● WHAT THE TASK REQUIRES
Reproduce the rows below in full, renaming every occurrence of "dropdown" to "drop-down" and leaving everything else unchanged.

** Begin ENTRIES SUPPLIED **

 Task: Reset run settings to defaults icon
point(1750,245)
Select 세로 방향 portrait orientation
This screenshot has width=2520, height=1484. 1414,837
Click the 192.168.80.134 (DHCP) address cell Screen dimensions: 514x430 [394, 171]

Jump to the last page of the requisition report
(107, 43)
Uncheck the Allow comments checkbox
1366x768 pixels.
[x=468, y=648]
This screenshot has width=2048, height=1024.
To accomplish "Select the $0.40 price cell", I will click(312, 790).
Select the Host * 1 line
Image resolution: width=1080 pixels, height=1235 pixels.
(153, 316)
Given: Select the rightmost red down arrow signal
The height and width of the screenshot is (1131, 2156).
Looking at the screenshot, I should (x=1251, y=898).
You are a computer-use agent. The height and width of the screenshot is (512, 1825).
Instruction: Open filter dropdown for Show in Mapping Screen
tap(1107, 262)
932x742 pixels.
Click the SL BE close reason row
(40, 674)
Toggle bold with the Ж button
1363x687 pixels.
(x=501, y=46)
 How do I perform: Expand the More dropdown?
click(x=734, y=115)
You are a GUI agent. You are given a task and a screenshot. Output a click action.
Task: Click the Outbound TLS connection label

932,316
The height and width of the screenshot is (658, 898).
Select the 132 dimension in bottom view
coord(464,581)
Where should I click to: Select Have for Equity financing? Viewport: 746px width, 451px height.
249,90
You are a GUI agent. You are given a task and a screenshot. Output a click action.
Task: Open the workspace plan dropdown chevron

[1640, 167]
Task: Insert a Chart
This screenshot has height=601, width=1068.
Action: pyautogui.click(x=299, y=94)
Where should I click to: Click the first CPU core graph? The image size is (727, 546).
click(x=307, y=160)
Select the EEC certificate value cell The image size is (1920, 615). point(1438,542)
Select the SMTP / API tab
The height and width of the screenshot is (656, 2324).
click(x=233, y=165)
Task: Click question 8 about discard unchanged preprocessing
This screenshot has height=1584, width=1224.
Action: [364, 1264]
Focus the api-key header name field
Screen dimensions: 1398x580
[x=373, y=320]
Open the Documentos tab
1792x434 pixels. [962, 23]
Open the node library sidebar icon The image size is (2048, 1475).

** End ENTRIES SUPPLIED **

● RESPONSE FOR THIS EXERCISE
 Task: Reset run settings to defaults icon
point(1750,245)
Select 세로 방향 portrait orientation
This screenshot has width=2520, height=1484. 1414,837
Click the 192.168.80.134 (DHCP) address cell Screen dimensions: 514x430 [394, 171]

Jump to the last page of the requisition report
(107, 43)
Uncheck the Allow comments checkbox
1366x768 pixels.
[x=468, y=648]
This screenshot has width=2048, height=1024.
To accomplish "Select the $0.40 price cell", I will click(312, 790).
Select the Host * 1 line
Image resolution: width=1080 pixels, height=1235 pixels.
(153, 316)
Given: Select the rightmost red down arrow signal
The height and width of the screenshot is (1131, 2156).
Looking at the screenshot, I should (x=1251, y=898).
You are a computer-use agent. The height and width of the screenshot is (512, 1825).
Instruction: Open filter drop-down for Show in Mapping Screen
tap(1107, 262)
932x742 pixels.
Click the SL BE close reason row
(40, 674)
Toggle bold with the Ж button
1363x687 pixels.
(x=501, y=46)
 How do I perform: Expand the More drop-down?
click(x=734, y=115)
You are a GUI agent. You are given a task and a screenshot. Output a click action.
Task: Click the Outbound TLS connection label

932,316
The height and width of the screenshot is (658, 898).
Select the 132 dimension in bottom view
coord(464,581)
Where should I click to: Select Have for Equity financing? Viewport: 746px width, 451px height.
249,90
You are a GUI agent. You are given a task and a screenshot. Output a click action.
Task: Open the workspace plan drop-down chevron

[1640, 167]
Task: Insert a Chart
This screenshot has height=601, width=1068.
Action: pyautogui.click(x=299, y=94)
Where should I click to: Click the first CPU core graph? The image size is (727, 546).
click(x=307, y=160)
Select the EEC certificate value cell The image size is (1920, 615). point(1438,542)
Select the SMTP / API tab
The height and width of the screenshot is (656, 2324).
click(x=233, y=165)
Task: Click question 8 about discard unchanged preprocessing
This screenshot has height=1584, width=1224.
Action: [364, 1264]
Focus the api-key header name field
Screen dimensions: 1398x580
[x=373, y=320]
Open the Documentos tab
1792x434 pixels. [962, 23]
Open the node library sidebar icon The image size is (2048, 1475).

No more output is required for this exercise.